To detect anomalies in your network, you have to look at some of the elements of the logs. Each element can tell you if there is something that deviates from the normal operation. Correlating all the information together, you can come up with a bigger picture if what is happening in the network is abnormal. Below are the elements that you must consider looking at:
a. Interfaces – interfaces in the log file can help you determine if the traffic is inbound or outbound
b. Ports – ports determine the services that are being used. It can also indicate if there is a malware (port fingerprint of a malware). You can Google for the suspicious looking port (e.g. 5555) and see if it will return links to malware description sites.
c. Payload – payload (if available) can validate your assumptions of an attack (be it an infection/intrusion, etc). A good example would be seeing non-HTTP payload on HTTP sessions. Another could be seeing shellcodes in the payload.
d. IDS Signature – IDS signature that is shown in the log can tell you about the details and severity of the attack. If it is possible for you to get the structure of the signature, you’ll be able to know what causes the signature to trip.
e. FW Policy – if the logs are that of a firewall, you should verify the firewall’s policy to check if there are any misconfigurations in the ACL.
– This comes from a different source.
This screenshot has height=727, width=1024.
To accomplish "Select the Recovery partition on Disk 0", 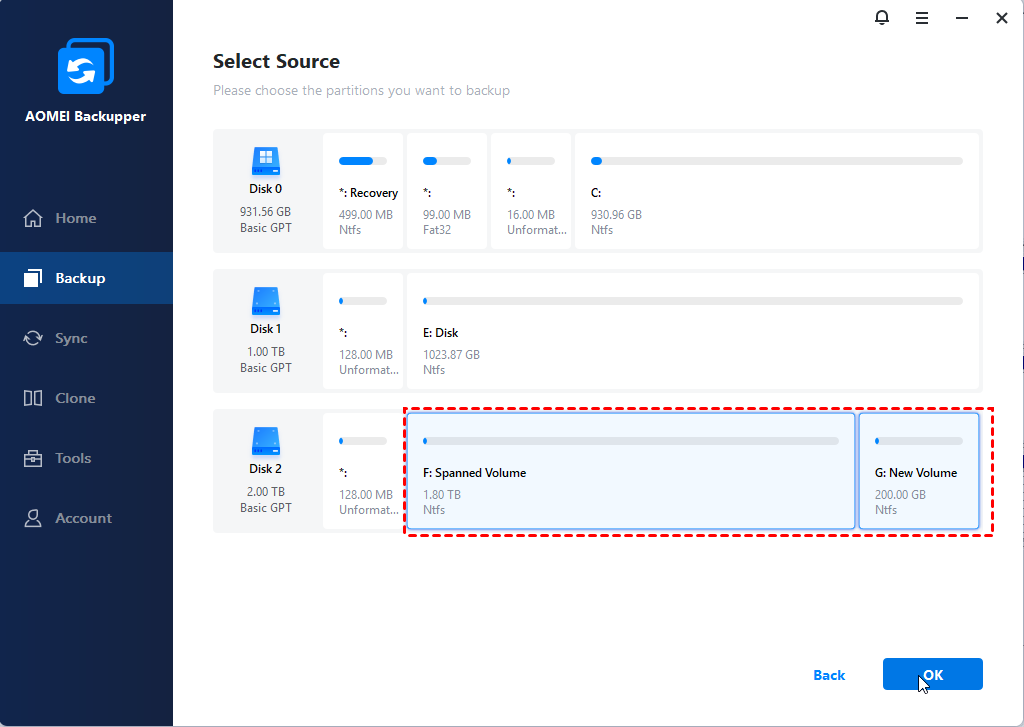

It is important to know who is talking to who and know if the traffic is inbound or outbound. The common notion about the flow of traffic is that outbound traffic is considered less of a threat compared to an inbound traffic. Well this is not always the case. For the scenario of malware infection, back door access, or outbound D/DoS attacks, we see here that outbound traffic seems to be equally malicious as inbound traffic. So we definitely have to take in consideration the scenario that you are investigating. Different scenario gives different weights to this inbound/outbound factor. Below discusses some different scenarios:
Malware infection – Inbound traffic mean attempts to infect internal vulnerable systems, and outbound traffic can indicates that an internal host is most likely infected and trying to infect others too. It could also be that a bot is trying to connect to a CnC server to update its configuration and send some stolen information from the infected host.
Back door access – inbound traffic indicates complete access to a compromised host, and outbound traffic could entail that some one internally is using company computers to do malicious activities.
D/DoS attacks – inbound traffic indicates some malicious remote host is targeting us (and should be blocked at the firewall). Outbound traffic could entail that there is either some misconfiguration on some internal host, or an infected host is part of a botnet and is participating in a DDoS attack.
The key elements discussed above are not just limited to these. Other elements can be used as it also offers additional information. I just have highlighted these elements since these are almost standard in all log formats, and for most of the case, it is already capable of answering our hypothesis.
By going through the logs in a systematic order, we get to be efficient and we get to cover all possible areas. Some where along the way as you are putting all these pieces of data together and looking close at the key elements, you get to find the answers that confirms your hypothesis.